History of Solar System Formation and Evolution Hypotheses - Solar Evolution Hypotheses

Solar Evolution Hypotheses

Attempts to isolate the physical source of the Sun's energy, and thus determine when and how it might ultimately run out, began in the 19th century. At that time, the prevailing scientific view on the source of the Sun's heat was that it was generated by gravitational contraction. In the 1840s, astronomers J. R. Mayer and J. J. Waterson first proposed that the Sun's massive weight causes it to collapse in on itself, generating heat, an idea expounded upon in 1854 by both Hermann von Helmholtz and Lord Kelvin, who further elaborated on the idea by suggesting that heat may also be produced by the impact of meteors onto the Sun's surface. However, the Sun only has enough gravitational potential energy to power its luminosity by this mechanism for about 30 million years—far less than the age of the Earth. (This collapse time is known as the Kelvin–Helmholtz timescale.)
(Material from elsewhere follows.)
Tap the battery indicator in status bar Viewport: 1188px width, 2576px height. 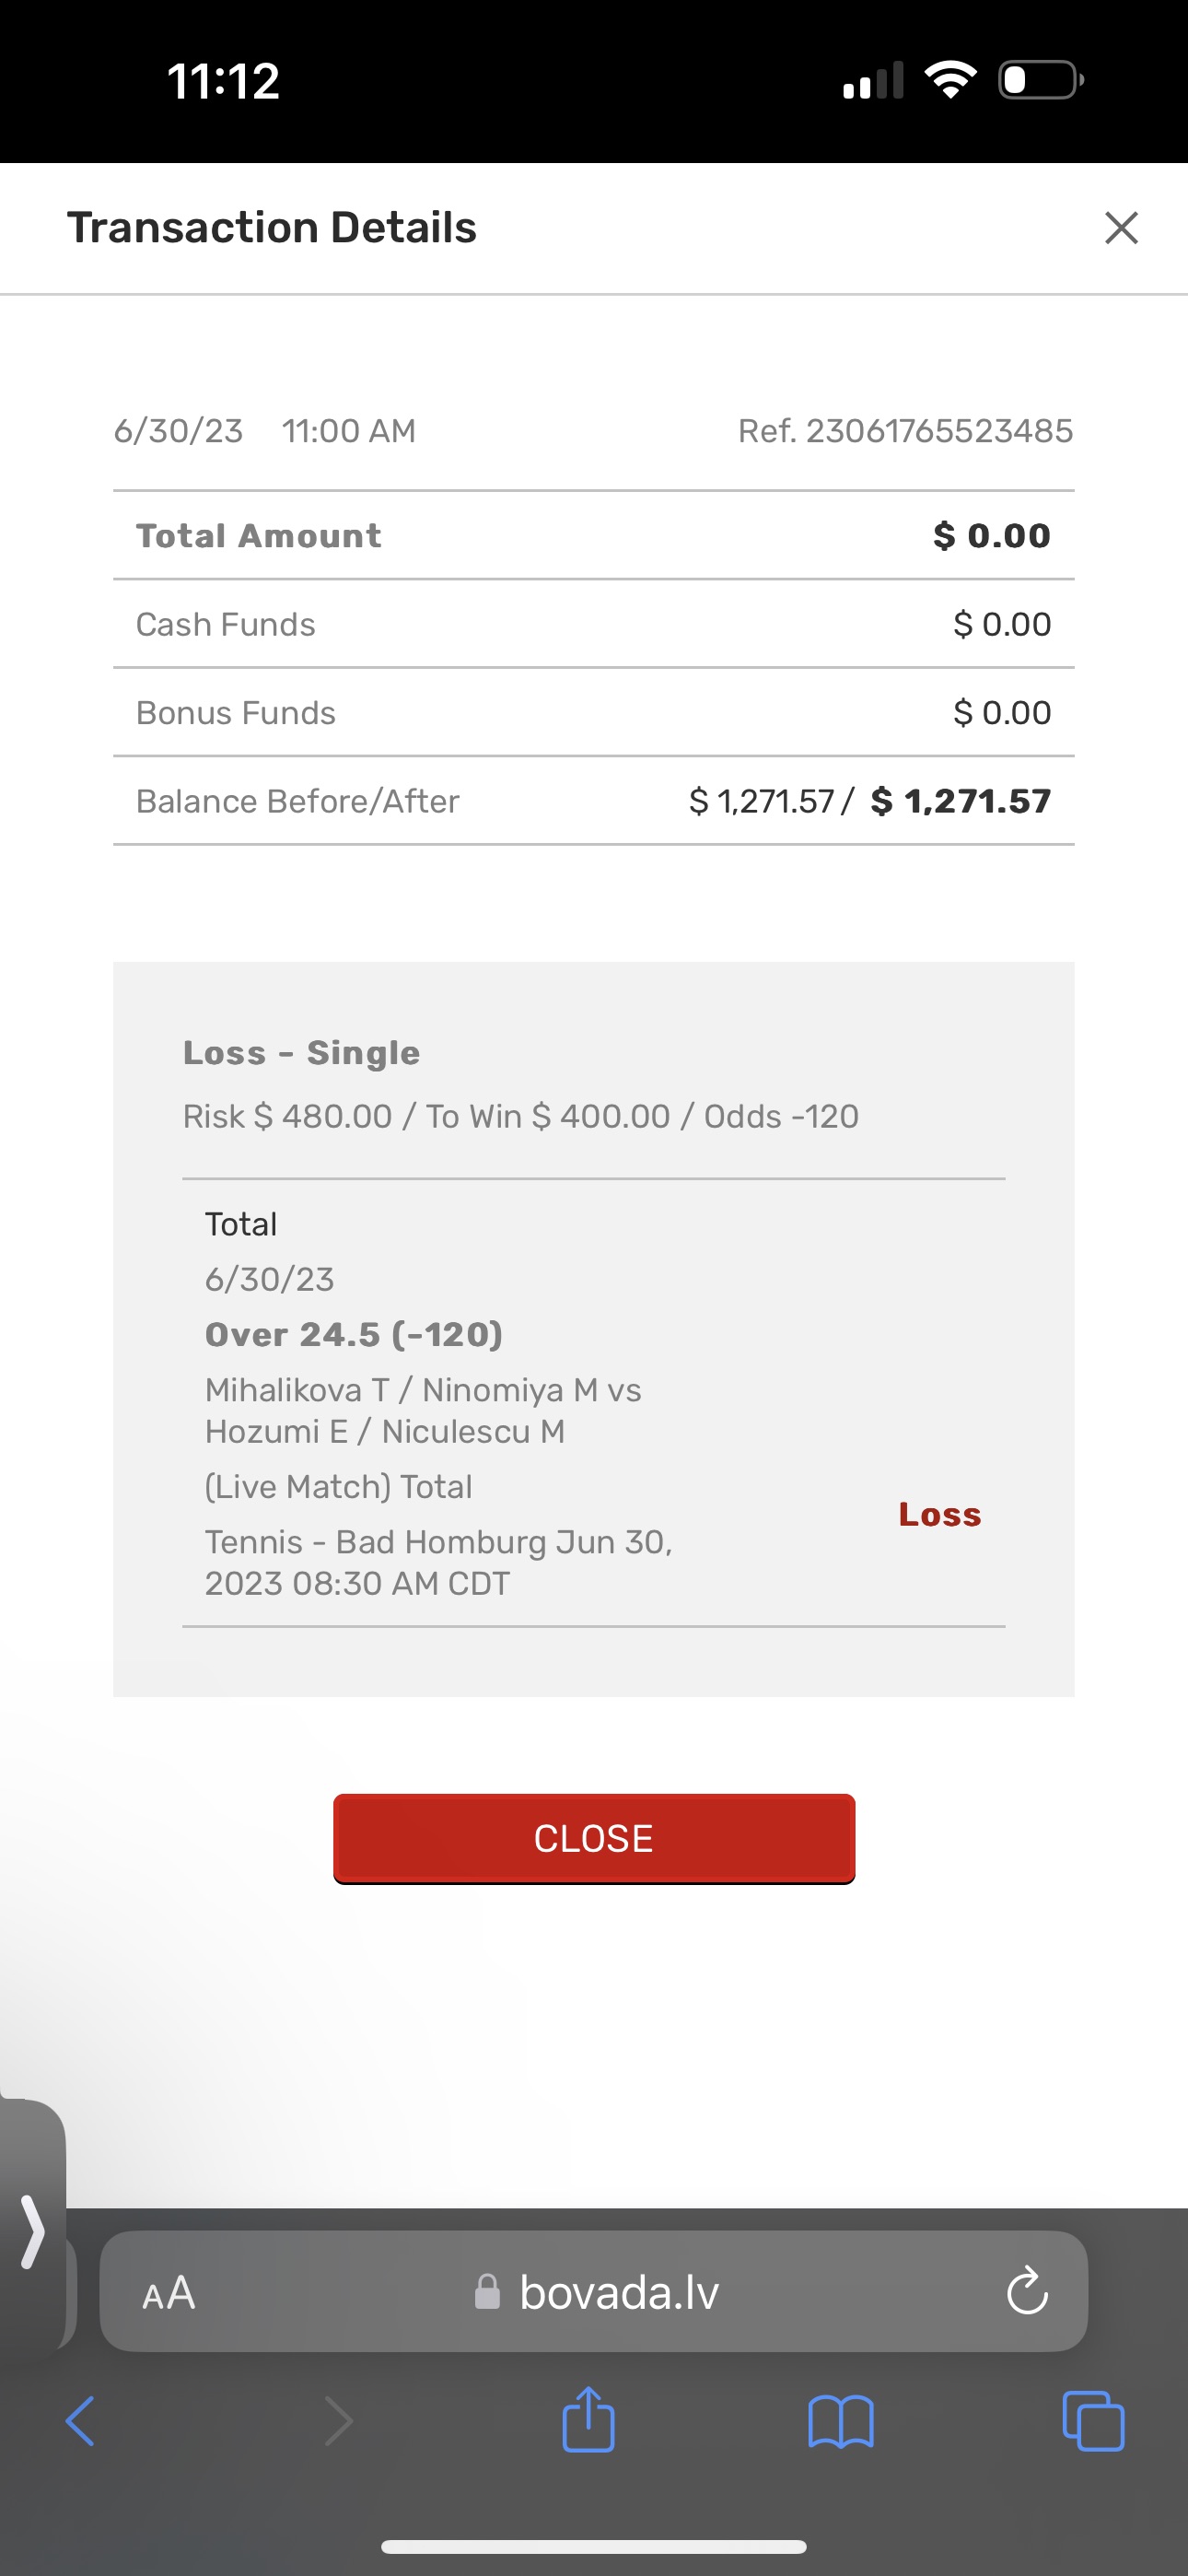(x=1041, y=80)
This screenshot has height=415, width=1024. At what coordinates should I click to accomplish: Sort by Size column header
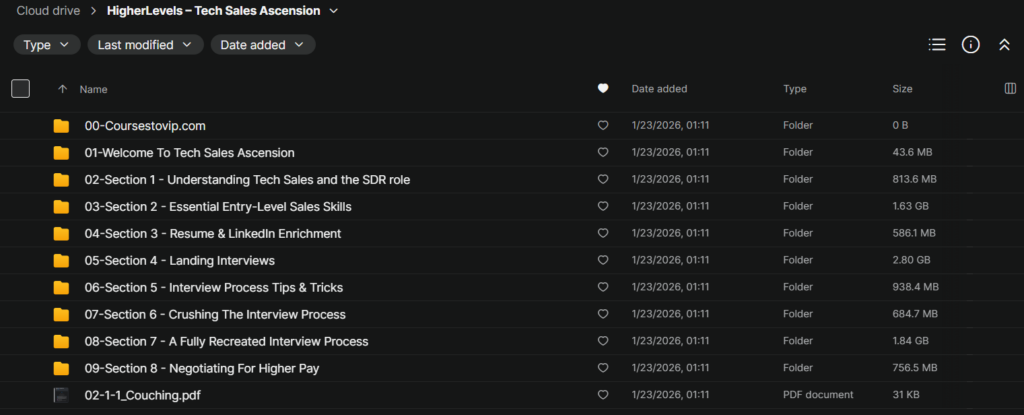click(x=902, y=89)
Albert Einstein's development of the theory of relativity in 1905 led to the understanding that nuclear reactions could create new elements from smaller precursors, with the loss of energy. In his treatise Stars and Atoms, Arthur Eddington suggested that pressures and temperatures within stars were great enough for hydrogen nuclei to fuse into helium; a process which could produce the massive amounts of energy required to power the Sun. In 1935, Eddington went further and suggested that other elements might also form within stars. Spectral evidence collected after 1945 showed that the distribution of the commonest chemical elements, carbon, hydrogen, oxygen, nitrogen, neon, iron etc., was fairly uniform across the galaxy. This suggested that these elements had a common origin. A number of anomalies in the proportions hinted at an underlying mechanism for creation. Lead is heavier than gold, but far more common. Hydrogen and helium (elements 1 and 2) are virtually ubiquitous yet lithium and beryllium (elements 3 and 4) are extremely rare.